Um dia cheguei a casa e ele estava sozinho, ela ainda não tinha chegado a casa. Eu estava na cozinha e ele aparece de repente, aproxima-se demasiado perto de mim, e agarra-me. Não com força, mas aproxima-se cada vez mais, dizendo que tinha qualquer coisa no olho, e tenta beijar-me. Eu fujo para o quarto assustada, sem saber o que fazer, e em pânico visto que a porta ainda não tinha trinco (eles tinham ficado de colocar fechadura mas ainda não tinha). Sento-me na cama a tentar acalmar-me e ele bate-me à porta a perguntar se eu estou bem. Eu respondo a tremer que sim mas que estou ocupada. Felizmente ele não tenta mais nada.
Os dias a seguir foram passados a tentar fazer tudo e mais alguma coisa depois do trabalho até ser hora da mulher chegar a casa. Houve vezes que não tinha companhia ou para onde ir, então fiquei no metro, a ir de um lado para o outro sem destino, só a fazer tempo.

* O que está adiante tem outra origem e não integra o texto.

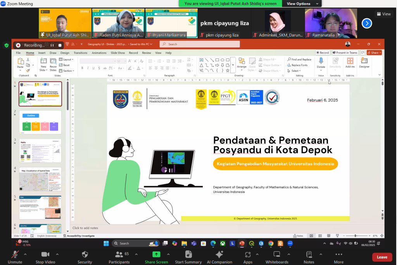397x265 pixels.
Task: Click the View button in Zoom header
Action: (x=383, y=14)
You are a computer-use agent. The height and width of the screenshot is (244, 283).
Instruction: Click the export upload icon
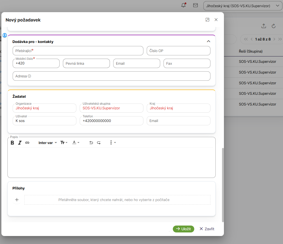point(263,26)
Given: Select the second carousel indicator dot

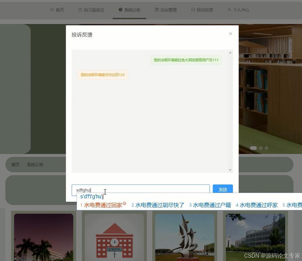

Devo ter ficado lá mais uma ou duas semanas. Eles entretanto foram de férias e eu mudei-me assim que pude.
Eu sei que não aconteceu nada de grave, e podia ter sido bem pior, mas as mãos deles em mim e a sua cara a aproximar-se da minha são imagens que nunca vou esquecer. Senti-me violada, suja, magoada. Senti-me ingénua por não ter percebido os sinais mais cedo (ele a passear de tronco nu pela casa, os olhares quando eu andava de pijama-calção, certas palavras). Senti-me ainda mais enjoada por ele ser uma pessoa casada e à espera de criança, e tentar agarrar uma miúda de 18 anos indefesa que vivia debaixo do seu tecto.
Tal como eu disse, foi um acontecimento que poderia ter tido um desenrolar bem pior, mas na altura tive semanas a sentir-me como se tivesse sido violada.
Este episódio vem à toa estes dias com as revelações de todas as mulheres que foram violadas e perseguidas pelo Harvey Weinstein.
É simplesmente inacreditável a cultura do silêncio em certos meios, principalmente em Hollywood, mas não só. Fico a imaginar o trauma com que aquelas raparigas todas ficaram para a vida, com o sufoco do segredo e com o medo das represálias que poderiam ter (ainda por cima!) se acusassem esta pessoa com tanto poder.
Parabéns a todas as pessoas que se chegaram à frente e contaram a verdade, mesmo sendo (demasiados) anos mais tarde.
Um balde de merda a todos aqueles que sabiam o que se passava e nunca fizeram ou disseram nada para proteger as vítimas, por cobardia e medo de serem prejudicados.
A minha esperança é que mais pessoas se sintam seguras o suficientes para condenarem e tornarem públicas situações semelhantes, seja quem for o atacante.
- “If all the women who have been sexually harassed or assaulted wrote “Me too” as a status, we might give people a sense of the magnitude of the problem.”